In line with China's regional economic charm offensive, more recently diplomatic relations have warmed and commercial ties have blossomed. The two sides have in recent years launched "friendship and cooperation" meetings, including regular reciprocal visits from each country's top government leaders. Improved diplomatic ties have paved the way for Vietnam to develop new transport infrastructure in its northern regions, aimed at better connecting its manufacturing base with China's booming southern provinces. Bilateral trade reached $10 billion in 2006, up more than 21% year on year.

Overlapping maritime claims still overshadow those improved relations, as the new dispute over Vietnam's Nam Con Son Basin natural-gas project shows. Notably, progress has been made on long-contested land boundaries. China this year ratified a treaty signed last October defining precisely the point where the national borders of China, Vietnam and Laos meet. But settling maritime boundaries, particularly concerning the Spratly Islands, has proved more difficult precisely because access to potentially abundant oil and gas resources is at stake.

During the 1990s, disputes over the Spratly Islands were commonplace, with different regional actors at times forcefully staking their claims. Recently China, Vietnam and others with overlapping claims there - including Malaysia, Brunei and the Philippines - agreed under the Association of Southeast Asian Nations' (ASEAN's) Declaration on the Conduct of Parties in the South China Sea to resolve any future disputes peacefully.

The Nam Con Son Basin area, the focus of the current disagreement, is a potentially important regional energy source. Most of Vietnam's present oil production is based closer to shore in the Cuu Long Basin, but in Hanoi's drive to secure new energy sources the more distant Nam Con Son Basin has become a focus of Vietnam-tendered, multinational-led exploration. Shell and ExxonMobil are operating in blocks that Vietnam claims but could also be subject to claims by Beijing.

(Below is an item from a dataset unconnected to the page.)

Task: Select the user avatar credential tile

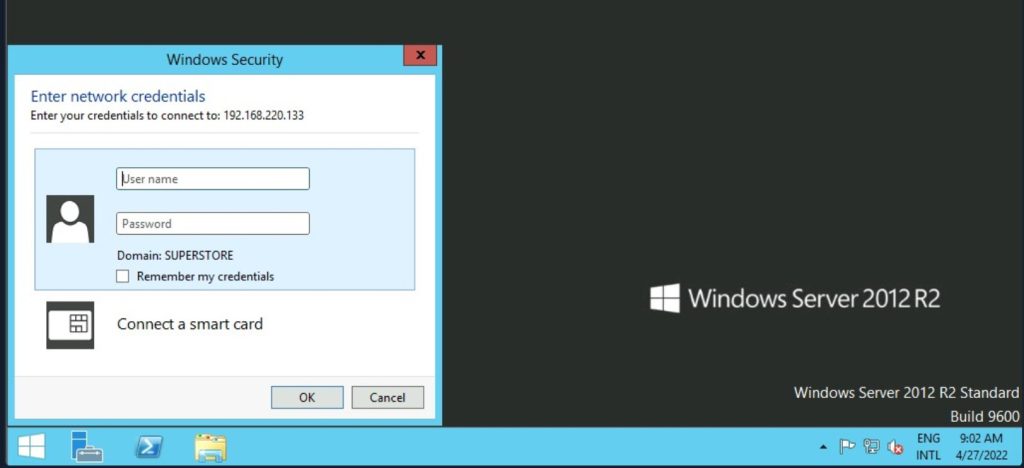Action: [x=70, y=219]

Despite the high stakes, it does not appear that the latest bilateral squabble will escalate into full-blown saber-rattling - as past contested claims have, including China's seizure of the Paracel Islands from Vietnam in 1974. The Nam Con Son issue was discussed at a regular annual meeting between senior foreign-ministry officials from the 10 ASEAN member states and China in the Chinese city of Anhui between Monday and Wednesday last week. The matter was examined in the context of the Declaration on the Conduct of Parties in the South China Sea. Beijing said shortly after making its claim to the territory on April 12 that the two sides had a consensus to resolve their disputed maritime boundaries around "the principle of shelving differences and seeking common exploration". The Chinese Foreign Ministry spokesman said in mid-April, "We should not take any unilateral action that will further complicate the situation."

A few days afterward, a delegation of Vietnamese government officials and army officers visited the Spratlys, sent ostensibly to celebrate the 32nd anniversary of the islands' liberation from the old US-backed government of South Vietnam, but which also entailed an inspection of troops in islands just to the north of the archipelago stationed clearly to defend against potential Chinese expansionism.

By Andrew Symon - Asia Times - May 1, 2007.